Cities like Nairobi and Mombasa host bustling EPZs where thousands of workers, mostly women in garment factories, assemble products destined for American shelves.
But as midnight strikes on September 30, 2025, that era closes, leaving manufacturers scrambling for alternatives. President Donald Trump’s staunch protectionist stance amplifies the crisis.
His repeated mantra that nothing free enters the US unless made there shows a broader push for domestic production, as President Trump has long championed “America First” policies, arguing that fair trade demands reciprocity.
For Kenya, this means apparel exports once shipped duty-free could now face up to 32% tariffs, making them unviable against rivals like Vietnam or Bangladesh, and the industry leaders warn that without swift renewal talks, EPZ factories might shutter lines, leading to immediate job losses in Kenya’s vital manufacturing hubs.
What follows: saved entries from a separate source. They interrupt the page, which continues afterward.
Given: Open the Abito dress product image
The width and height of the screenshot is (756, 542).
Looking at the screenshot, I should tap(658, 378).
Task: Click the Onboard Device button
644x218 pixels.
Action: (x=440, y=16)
The ripple effects extend beyond factory floors. Over 65,000 EPZ jobs in Kenya support families, local suppliers, and even rural communities through remittances, and a sudden halt in duty-free exports could spike unemployment rates, already hovering around 5% nationally, and strain social services in EPZ-dependent areas.
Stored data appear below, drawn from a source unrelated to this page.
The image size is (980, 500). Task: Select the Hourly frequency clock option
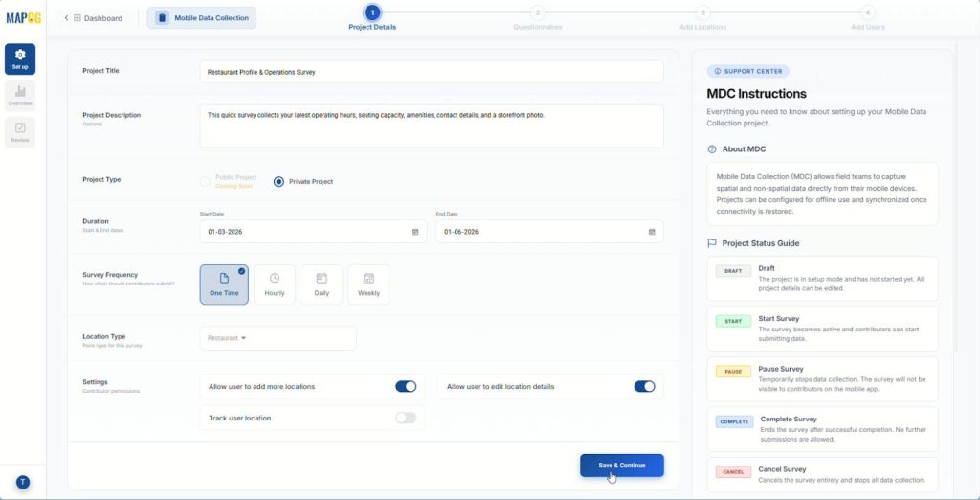(275, 284)
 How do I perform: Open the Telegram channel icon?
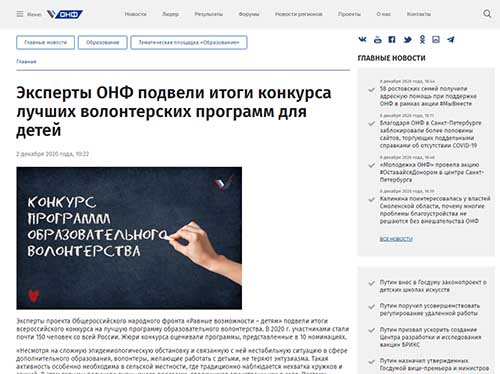[x=451, y=40]
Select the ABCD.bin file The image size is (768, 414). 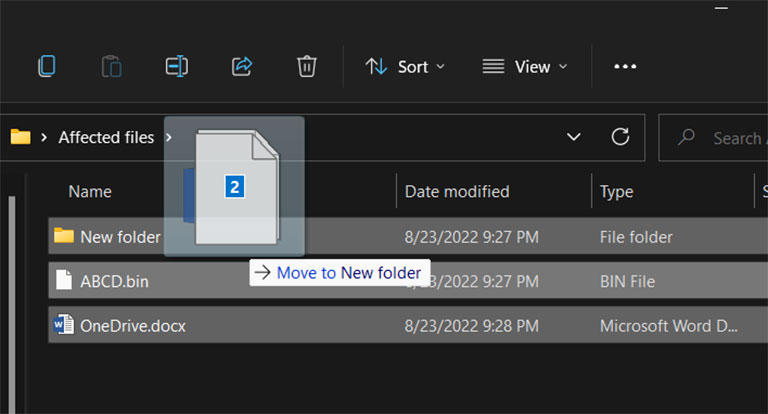(408, 281)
Small-scale farmers supplying cotton or leather to these zones might see orders dry up, while logistics firms handling shipments to US ports face revenue drops, with the economists predicting a 2-3% dip in Kenya’s GDP growth if the trade deal’s end lingers unresolved, hitting hardest those in low-skill assembly roles.
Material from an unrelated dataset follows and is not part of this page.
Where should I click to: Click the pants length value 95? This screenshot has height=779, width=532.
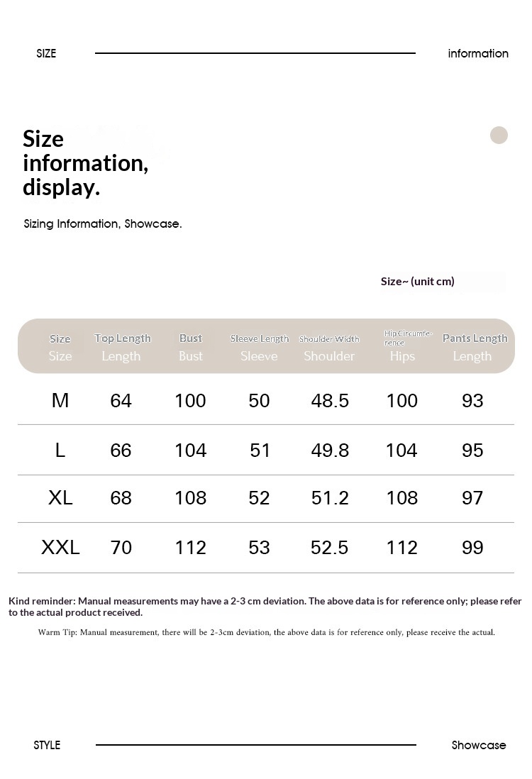pos(472,450)
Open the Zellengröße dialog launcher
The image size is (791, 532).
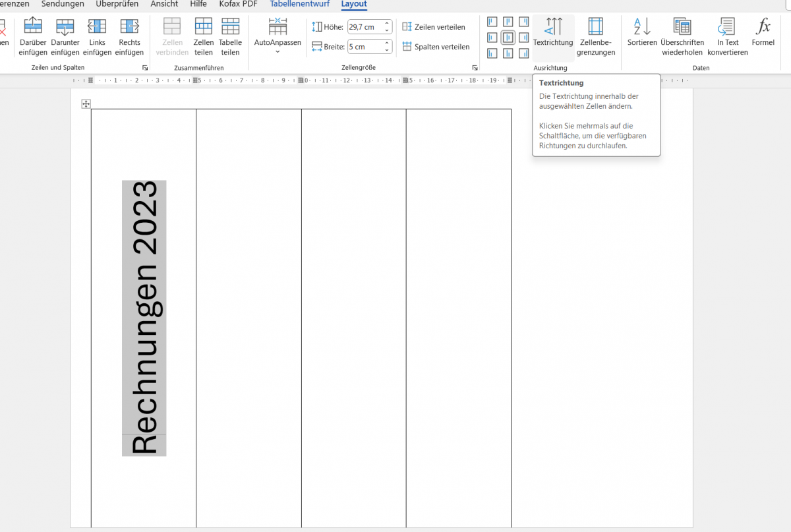pyautogui.click(x=475, y=67)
Kenya’s government isn’t standing idle, as officials in Nairobi are lobbying Washington for an extension, highlighting mutual benefits like job creation on both sides as the US imports billions in Kenyan textiles annually, supporting American brands while boosting African development.
Yet Trump’s administration shows little flexibility, prioritising tariffs to revive American manufacturing, while Kenyan exporters are pivoting too—exploring markets in Europe via the EU Economic Partnership Agreement or ramping up intra-African trade under the AfCFTA.
Still, these shifts take time, and tonight’s deadline leaves little buffer for EPZ workers facing uncertainty. As for the garment zones of Athi River, one of Kenya’s largest EPZs, the mood is tense, and seamstresses and cutters, who’ve honed skills over years of duty-free export booms, now eye résumés and side hustles.
Training programmes for upskilling in sustainable fashion or digital logistics offer glimmering hope, but they can’t offset the immediate pain of potential layoffs while community leaders urge youth to diversify into tech or agribusiness, yet the allure of stable EPZ jobs, with steady wages and health benefits, remains unmatched for many.
As the sun sets on this pivotal day, the end of US duty-free access spotlights the fragility of global trade ties, and for Kenya’s over 65,000 EPZ workers, tonight isn’t just a deadline; it’s a crossroads.